The key is not the tool. It is the shape. Add a hard gate. Cut hops. Measure p99 and cost per million requests. The rest follows. The Human Part I Don’t Want To Forget

I remember the knot in my stomach when I decided to ship. I remember opening the graph and seeing the line bend the right way. I remember sleeping through the night again after months of alarms that rang like a dare. Most of all, I remember the lift in the team’s voice. We stopped fighting the platform. We started designing the path.

What I Would Tell Past Me

Keep Java where you fly. Move the hottest lane into a shape that refuses waste. If you need very compact memory and strict control, use Rust. If you want to stay on JVM, use virtual threads and hold the same line. Either way, admit less work than you can finish and do the work in as few hops as possible.

That decision saved real money. That decision made the graphs boring again. Boring graphs are beautiful. If You Want To Try This Tomorrow Morning

Start with the gate. Place it at the first touchpoint of your hottest endpoint. Watch p99 calm down. Then fold hops together until the path feels like a straight road instead of a maze.

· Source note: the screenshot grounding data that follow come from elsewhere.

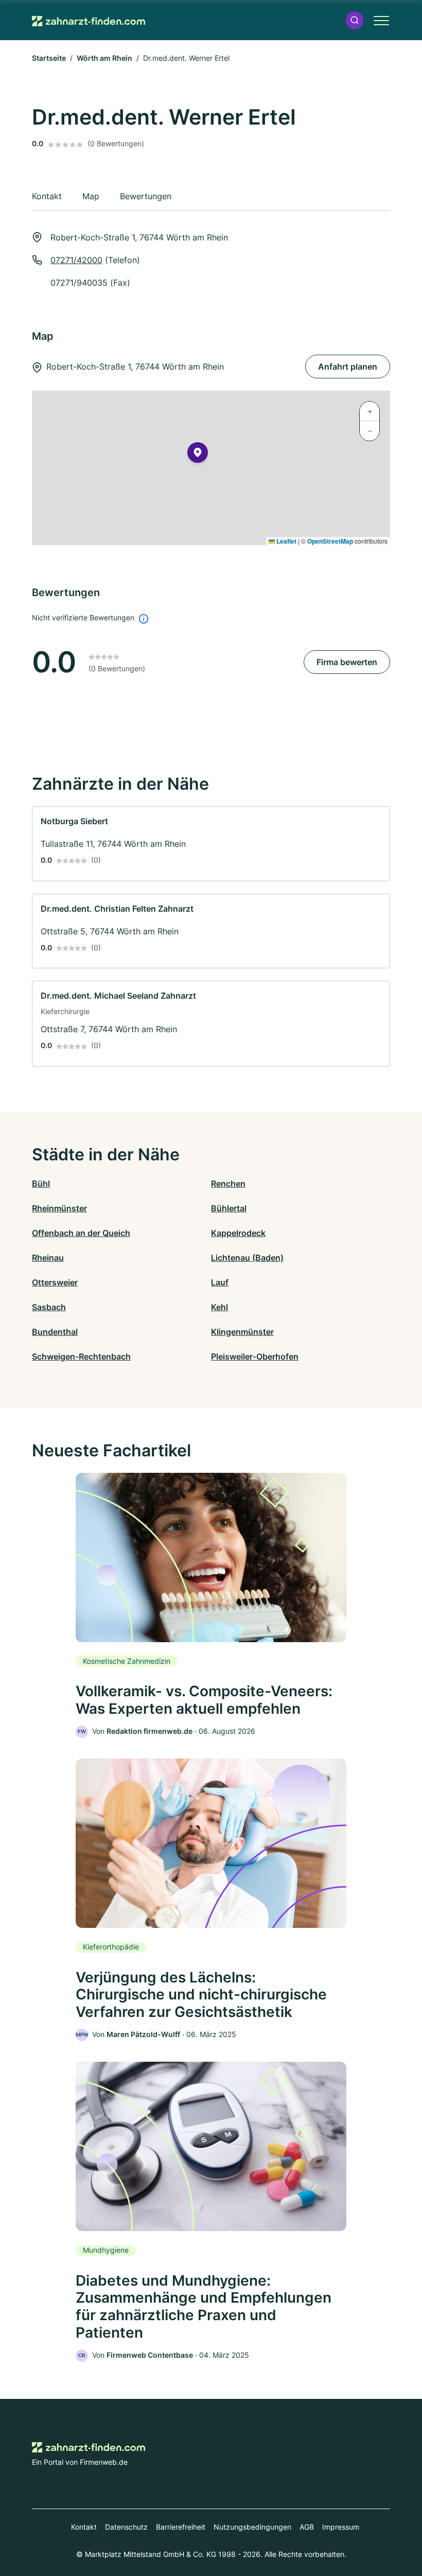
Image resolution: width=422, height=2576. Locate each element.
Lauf (219, 1282)
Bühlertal (229, 1208)
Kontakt (84, 2526)
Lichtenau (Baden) (247, 1257)
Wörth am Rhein (104, 58)
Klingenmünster (242, 1332)
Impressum (340, 2526)
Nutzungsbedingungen (252, 2526)
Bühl (41, 1183)
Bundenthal (55, 1332)
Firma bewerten (346, 662)
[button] (354, 20)
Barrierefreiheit (180, 2526)
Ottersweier (55, 1282)
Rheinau (48, 1257)
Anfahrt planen (347, 366)
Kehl (219, 1307)
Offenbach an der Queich (81, 1233)
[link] (211, 843)
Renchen (228, 1183)
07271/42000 (76, 260)
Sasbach (49, 1307)
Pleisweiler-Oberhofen (254, 1356)
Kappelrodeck (238, 1233)
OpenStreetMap (330, 541)
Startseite (49, 58)
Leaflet (285, 541)
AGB (307, 2526)
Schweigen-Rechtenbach (81, 1356)
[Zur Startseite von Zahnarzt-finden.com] (88, 20)
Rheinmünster (59, 1208)
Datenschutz (126, 2526)
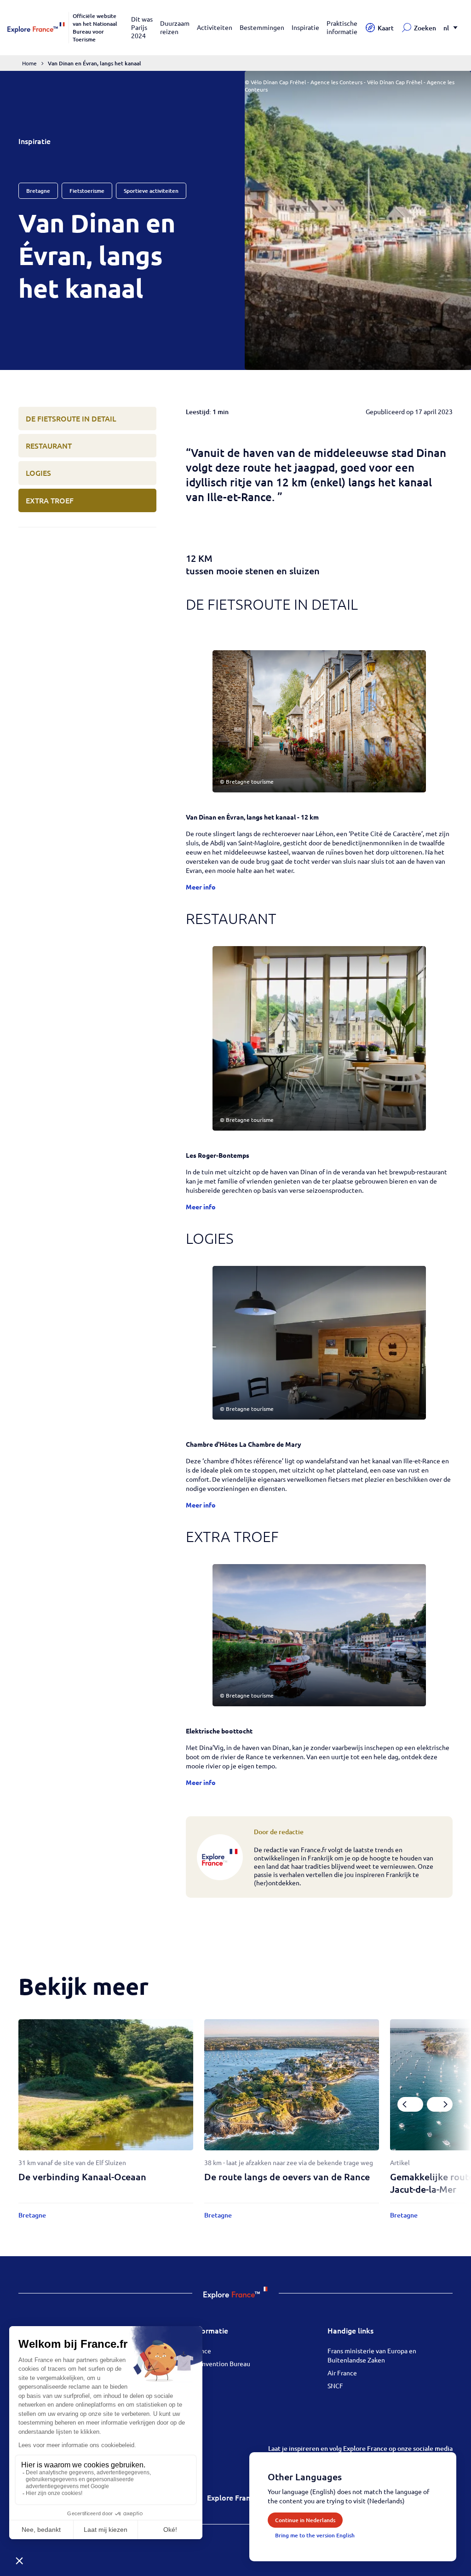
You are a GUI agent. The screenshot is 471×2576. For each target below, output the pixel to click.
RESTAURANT (49, 445)
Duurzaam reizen (175, 27)
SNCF (335, 2385)
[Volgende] (440, 2104)
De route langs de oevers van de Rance (287, 2177)
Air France (342, 2372)
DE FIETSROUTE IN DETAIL (71, 418)
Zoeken (425, 27)
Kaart (386, 27)
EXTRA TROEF (50, 500)
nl (446, 27)
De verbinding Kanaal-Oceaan (82, 2177)
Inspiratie (305, 27)
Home (29, 63)
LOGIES (38, 473)
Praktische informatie (342, 27)
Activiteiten (214, 27)
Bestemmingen (262, 27)
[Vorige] (410, 2104)
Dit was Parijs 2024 (142, 27)
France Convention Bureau (211, 2363)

When your numbers move, tell me what changed. Share your p99. Share your resident memory. Share your cost per million requests. I want to see your curve bend too.

Notes On Data

  • Figures are rounded and anonymized.
  • The method is consistent: node hours, transfer, storage I/O, and operational overhead.
  • Replicate the method with your inputs; expect different absolute numbers, but watch for the same curve.


Final Word This wasn’t a gamble on novelty. It was a promise to stop wasting cycles on movement and spend them on work. The language helped. The shape won. I rewrote our app where it mattered, and a heavy bill became a light one. If your path earns your revenue, guard it like your future depends on it — because it does.